By the Squannacook Runner
In two months, Groton will play host to one of the premier running events in Central Massachusetts -- the Groton Road Race. To encourage some of you neophyte runners into entering the 5K (3.1-mile) event, we've produced this simple training program to get you from the couch (where you've probably spent too much time this winter) to the 5K starting line on race day (Sunday, April 28). Don't let the word "race" scare you away. While some very elite runners will be toeing the starting line, they'll be far outnumbered by recreational joggers (yours truly included) who enter the Groton Road Race 5K for the pure exhilaration of running.
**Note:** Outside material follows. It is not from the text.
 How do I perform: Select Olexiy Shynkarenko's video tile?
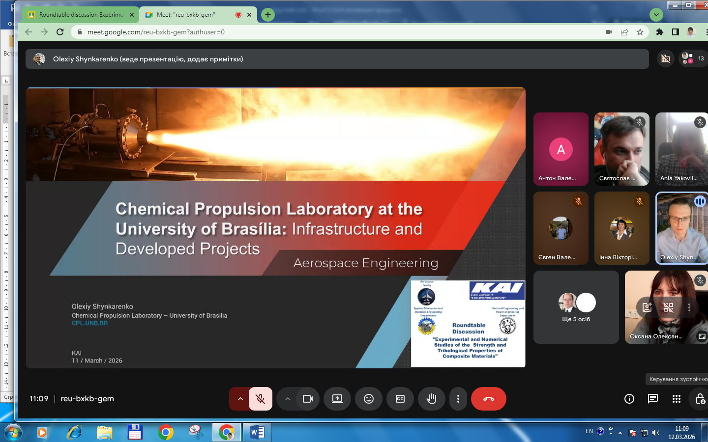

How about it? You can be part of what has become a major Groton event, or you can continue to strain the couch springs. To get in shape for race day and for spring and summer activities to follow, just follow the weekly program outlined here and in subsequent issues of the Groton Landmark. Before you fish those sweats out of the closet and hit the roads, do the following:
1. COMMIT TO THE GOAL OF RUNNING A 5K. Entry is by age group, regardless of what race you plan to enter. For youngsters age 6 and younger, the cost is $8; ages 7 to 17 pay $16; ages 18 to 64, $23; and if you're 65 or older, you run for free! Last-minute entrants can register in person at the Groton-Dunstable Middle School track (in bad weather, Florence Roche Cafeteria) between 10 a.m. and 1 p.m. Saturday, April 27, at an increased rate (there will be race day registrations), but we don't recommend waiting that long.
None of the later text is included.